● The task
Give back an exact copy of the lines from the start of the material through the line bearing "Task: Click the red up triangle next to 0.008". Include both ends and nothing else.

[[ Material for this task, beginning ]]

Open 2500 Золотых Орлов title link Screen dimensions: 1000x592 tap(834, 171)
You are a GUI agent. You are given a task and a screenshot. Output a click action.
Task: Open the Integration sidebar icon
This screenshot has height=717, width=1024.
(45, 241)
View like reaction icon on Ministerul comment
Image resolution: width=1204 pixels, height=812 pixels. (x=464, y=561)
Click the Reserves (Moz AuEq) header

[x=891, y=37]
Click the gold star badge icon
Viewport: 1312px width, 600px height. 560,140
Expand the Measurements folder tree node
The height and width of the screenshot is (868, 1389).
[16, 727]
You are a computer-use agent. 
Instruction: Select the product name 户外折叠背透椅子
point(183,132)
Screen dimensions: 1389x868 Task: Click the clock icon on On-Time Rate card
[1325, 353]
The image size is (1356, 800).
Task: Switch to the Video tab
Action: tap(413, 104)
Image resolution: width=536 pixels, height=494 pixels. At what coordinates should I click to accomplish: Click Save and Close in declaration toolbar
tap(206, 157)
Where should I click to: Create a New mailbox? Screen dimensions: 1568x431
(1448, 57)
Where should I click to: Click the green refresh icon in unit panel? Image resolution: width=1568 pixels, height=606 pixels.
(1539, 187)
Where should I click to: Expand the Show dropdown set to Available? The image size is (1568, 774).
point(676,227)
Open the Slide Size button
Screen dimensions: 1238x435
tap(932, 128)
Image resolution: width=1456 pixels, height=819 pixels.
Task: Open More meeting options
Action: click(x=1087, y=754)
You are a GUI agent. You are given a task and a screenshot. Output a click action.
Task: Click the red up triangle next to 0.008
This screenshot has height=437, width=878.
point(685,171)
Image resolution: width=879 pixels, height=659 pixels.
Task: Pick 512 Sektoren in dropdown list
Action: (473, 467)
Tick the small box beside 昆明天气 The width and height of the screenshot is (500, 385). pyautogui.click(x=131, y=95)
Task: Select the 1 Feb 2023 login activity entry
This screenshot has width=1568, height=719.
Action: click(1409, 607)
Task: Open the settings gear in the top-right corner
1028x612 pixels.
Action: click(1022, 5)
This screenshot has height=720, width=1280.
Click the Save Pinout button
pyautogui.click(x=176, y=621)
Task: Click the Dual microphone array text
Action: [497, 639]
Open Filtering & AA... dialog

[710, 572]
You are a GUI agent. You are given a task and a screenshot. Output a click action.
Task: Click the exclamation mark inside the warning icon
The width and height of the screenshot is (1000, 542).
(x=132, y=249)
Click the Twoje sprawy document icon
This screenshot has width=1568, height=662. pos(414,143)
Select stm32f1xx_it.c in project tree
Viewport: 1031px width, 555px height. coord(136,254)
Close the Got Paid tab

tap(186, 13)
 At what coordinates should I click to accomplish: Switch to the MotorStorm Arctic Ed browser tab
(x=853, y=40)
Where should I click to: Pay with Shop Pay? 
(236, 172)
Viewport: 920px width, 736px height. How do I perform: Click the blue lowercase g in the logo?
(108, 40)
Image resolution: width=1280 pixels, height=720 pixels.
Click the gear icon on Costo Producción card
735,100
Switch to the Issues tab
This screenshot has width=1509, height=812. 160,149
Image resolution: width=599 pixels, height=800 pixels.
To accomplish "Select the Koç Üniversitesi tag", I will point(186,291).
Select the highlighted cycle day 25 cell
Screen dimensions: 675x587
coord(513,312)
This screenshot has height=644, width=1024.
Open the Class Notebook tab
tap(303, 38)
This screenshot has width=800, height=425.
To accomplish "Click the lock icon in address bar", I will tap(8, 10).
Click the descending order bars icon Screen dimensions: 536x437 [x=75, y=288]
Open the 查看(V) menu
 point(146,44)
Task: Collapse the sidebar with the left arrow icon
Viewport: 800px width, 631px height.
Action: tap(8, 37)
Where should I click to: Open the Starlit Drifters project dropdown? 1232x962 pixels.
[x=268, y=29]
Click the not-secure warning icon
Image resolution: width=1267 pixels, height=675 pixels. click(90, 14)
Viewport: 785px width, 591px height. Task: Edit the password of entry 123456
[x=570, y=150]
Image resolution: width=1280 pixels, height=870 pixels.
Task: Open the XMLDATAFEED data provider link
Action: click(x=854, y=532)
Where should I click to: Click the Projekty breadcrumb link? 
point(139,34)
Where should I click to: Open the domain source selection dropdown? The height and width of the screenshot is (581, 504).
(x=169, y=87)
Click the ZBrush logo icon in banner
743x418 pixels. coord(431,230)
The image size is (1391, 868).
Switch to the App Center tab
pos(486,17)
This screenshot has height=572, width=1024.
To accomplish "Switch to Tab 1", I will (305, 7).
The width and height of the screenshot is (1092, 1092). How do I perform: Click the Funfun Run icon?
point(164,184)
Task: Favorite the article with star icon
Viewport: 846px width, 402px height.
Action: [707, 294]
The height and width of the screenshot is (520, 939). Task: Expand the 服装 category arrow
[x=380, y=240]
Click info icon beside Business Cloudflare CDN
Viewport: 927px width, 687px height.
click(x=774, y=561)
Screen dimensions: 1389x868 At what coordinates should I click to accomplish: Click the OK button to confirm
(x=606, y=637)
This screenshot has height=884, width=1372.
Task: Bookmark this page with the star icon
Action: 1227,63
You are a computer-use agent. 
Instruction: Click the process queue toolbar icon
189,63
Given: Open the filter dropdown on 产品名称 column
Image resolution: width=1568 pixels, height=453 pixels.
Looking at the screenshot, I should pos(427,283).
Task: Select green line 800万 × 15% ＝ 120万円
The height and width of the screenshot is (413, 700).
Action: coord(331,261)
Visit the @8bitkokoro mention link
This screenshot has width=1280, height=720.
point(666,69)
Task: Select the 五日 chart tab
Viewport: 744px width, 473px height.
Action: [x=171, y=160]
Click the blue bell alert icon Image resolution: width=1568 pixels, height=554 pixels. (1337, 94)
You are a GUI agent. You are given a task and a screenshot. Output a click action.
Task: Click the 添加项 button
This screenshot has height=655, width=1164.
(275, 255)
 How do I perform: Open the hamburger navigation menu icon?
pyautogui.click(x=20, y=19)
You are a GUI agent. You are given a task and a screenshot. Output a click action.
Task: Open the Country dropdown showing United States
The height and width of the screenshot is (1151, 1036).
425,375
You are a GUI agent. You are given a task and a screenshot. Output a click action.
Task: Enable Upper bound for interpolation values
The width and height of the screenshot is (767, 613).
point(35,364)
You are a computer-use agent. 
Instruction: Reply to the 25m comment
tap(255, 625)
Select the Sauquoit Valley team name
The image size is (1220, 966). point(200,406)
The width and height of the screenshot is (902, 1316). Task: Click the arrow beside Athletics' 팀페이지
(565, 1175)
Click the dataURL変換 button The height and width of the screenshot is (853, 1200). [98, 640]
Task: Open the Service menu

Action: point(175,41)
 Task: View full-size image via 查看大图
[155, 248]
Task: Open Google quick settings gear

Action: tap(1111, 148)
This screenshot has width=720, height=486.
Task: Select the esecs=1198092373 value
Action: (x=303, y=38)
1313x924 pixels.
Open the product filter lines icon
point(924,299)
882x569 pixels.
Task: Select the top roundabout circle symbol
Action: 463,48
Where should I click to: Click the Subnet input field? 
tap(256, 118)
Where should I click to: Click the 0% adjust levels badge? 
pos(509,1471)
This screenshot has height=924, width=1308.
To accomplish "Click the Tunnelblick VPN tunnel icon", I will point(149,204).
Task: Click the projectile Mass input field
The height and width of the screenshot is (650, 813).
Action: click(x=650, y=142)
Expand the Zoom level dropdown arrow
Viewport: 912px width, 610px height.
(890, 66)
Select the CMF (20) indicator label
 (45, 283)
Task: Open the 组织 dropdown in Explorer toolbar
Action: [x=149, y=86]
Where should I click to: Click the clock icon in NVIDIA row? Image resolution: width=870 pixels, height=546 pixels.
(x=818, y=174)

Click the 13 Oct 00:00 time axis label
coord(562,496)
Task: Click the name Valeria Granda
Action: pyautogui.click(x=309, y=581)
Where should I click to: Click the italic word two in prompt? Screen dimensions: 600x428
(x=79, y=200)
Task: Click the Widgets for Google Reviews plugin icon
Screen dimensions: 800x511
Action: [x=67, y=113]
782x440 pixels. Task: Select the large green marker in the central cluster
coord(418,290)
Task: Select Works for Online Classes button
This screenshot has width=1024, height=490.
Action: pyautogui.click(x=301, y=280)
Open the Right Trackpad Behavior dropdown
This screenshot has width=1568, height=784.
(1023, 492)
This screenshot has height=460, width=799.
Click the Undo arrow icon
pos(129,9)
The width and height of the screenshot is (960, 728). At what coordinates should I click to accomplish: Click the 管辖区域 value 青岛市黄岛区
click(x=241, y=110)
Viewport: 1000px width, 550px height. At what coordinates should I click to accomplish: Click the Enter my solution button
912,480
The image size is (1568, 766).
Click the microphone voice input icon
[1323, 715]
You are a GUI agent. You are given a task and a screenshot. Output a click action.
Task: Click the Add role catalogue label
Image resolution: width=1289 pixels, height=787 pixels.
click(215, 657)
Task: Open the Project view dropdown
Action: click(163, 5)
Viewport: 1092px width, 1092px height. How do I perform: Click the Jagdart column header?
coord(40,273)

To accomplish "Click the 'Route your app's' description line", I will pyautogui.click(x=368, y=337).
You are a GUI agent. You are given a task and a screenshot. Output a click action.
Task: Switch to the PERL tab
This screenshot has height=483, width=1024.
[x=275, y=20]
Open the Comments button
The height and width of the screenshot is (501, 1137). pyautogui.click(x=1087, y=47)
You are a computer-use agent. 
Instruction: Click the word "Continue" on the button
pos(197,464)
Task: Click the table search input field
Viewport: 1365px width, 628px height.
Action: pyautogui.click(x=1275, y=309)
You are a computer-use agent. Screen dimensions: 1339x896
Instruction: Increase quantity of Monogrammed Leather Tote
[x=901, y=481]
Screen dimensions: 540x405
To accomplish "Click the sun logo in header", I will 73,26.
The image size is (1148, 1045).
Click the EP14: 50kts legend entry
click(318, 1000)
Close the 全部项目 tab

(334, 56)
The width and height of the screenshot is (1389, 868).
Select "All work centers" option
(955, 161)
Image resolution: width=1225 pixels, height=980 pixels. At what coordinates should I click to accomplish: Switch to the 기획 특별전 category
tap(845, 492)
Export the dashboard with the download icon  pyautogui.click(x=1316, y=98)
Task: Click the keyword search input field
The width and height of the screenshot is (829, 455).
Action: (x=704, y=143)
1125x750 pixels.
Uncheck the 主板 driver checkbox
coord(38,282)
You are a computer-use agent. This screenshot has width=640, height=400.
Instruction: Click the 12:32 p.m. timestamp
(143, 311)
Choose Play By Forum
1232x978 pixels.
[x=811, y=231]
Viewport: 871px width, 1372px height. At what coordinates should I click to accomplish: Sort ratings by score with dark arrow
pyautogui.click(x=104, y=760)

[[ Material for this task, end ]]

● Answer box
Open 2500 Золотых Орлов title link Screen dimensions: 1000x592 tap(834, 171)
You are a GUI agent. You are given a task and a screenshot. Output a click action.
Task: Open the Integration sidebar icon
This screenshot has height=717, width=1024.
(45, 241)
View like reaction icon on Ministerul comment
Image resolution: width=1204 pixels, height=812 pixels. (x=464, y=561)
Click the Reserves (Moz AuEq) header

[x=891, y=37]
Click the gold star badge icon
Viewport: 1312px width, 600px height. 560,140
Expand the Measurements folder tree node
The height and width of the screenshot is (868, 1389).
[16, 727]
You are a computer-use agent. 
Instruction: Select the product name 户外折叠背透椅子
point(183,132)
Screen dimensions: 1389x868 Task: Click the clock icon on On-Time Rate card
[1325, 353]
The image size is (1356, 800).
Task: Switch to the Video tab
Action: tap(413, 104)
Image resolution: width=536 pixels, height=494 pixels. At what coordinates should I click to accomplish: Click Save and Close in declaration toolbar
tap(206, 157)
Where should I click to: Create a New mailbox? Screen dimensions: 1568x431
(1448, 57)
Where should I click to: Click the green refresh icon in unit panel? Image resolution: width=1568 pixels, height=606 pixels.
(1539, 187)
Where should I click to: Expand the Show dropdown set to Available? The image size is (1568, 774).
point(676,227)
Open the Slide Size button
Screen dimensions: 1238x435
tap(932, 128)
Image resolution: width=1456 pixels, height=819 pixels.
Task: Open More meeting options
Action: click(x=1087, y=754)
You are a GUI agent. You are given a task and a screenshot. Output a click action.
Task: Click the red up triangle next to 0.008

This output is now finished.